**Work instructions:**
Retype each entry verbatim. Do not include the images.

**Supplied information:**
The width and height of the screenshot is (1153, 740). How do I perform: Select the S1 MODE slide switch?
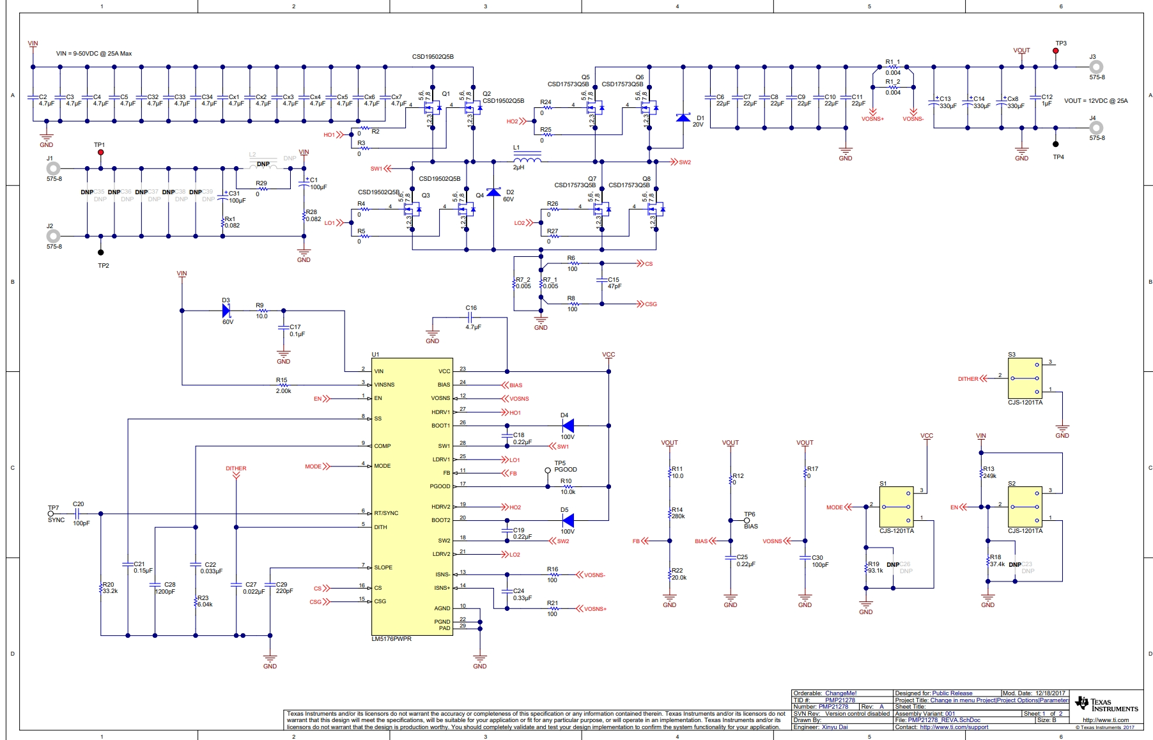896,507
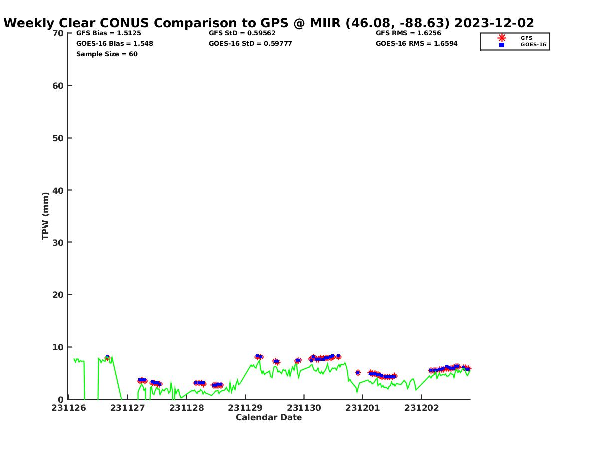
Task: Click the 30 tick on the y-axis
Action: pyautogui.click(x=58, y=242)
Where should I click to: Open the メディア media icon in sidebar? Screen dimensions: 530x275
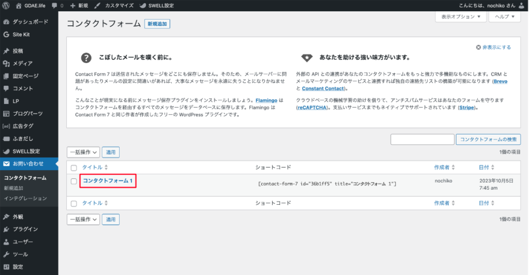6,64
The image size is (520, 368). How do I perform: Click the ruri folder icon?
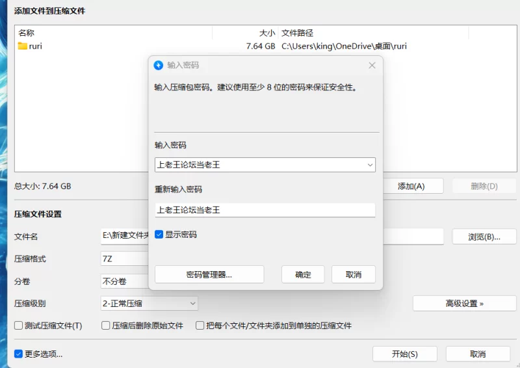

**Result below:**
The width and height of the screenshot is (1153, 740). How do I perform: Select the S1 MODE slide switch?
896,507
Task: Click the 30 tick on the y-axis
Action: pyautogui.click(x=58, y=242)
Where should I click to: Open the メディア media icon in sidebar? Screen dimensions: 530x275
6,64
The image size is (520, 368). How do I perform: Click the ruri folder icon?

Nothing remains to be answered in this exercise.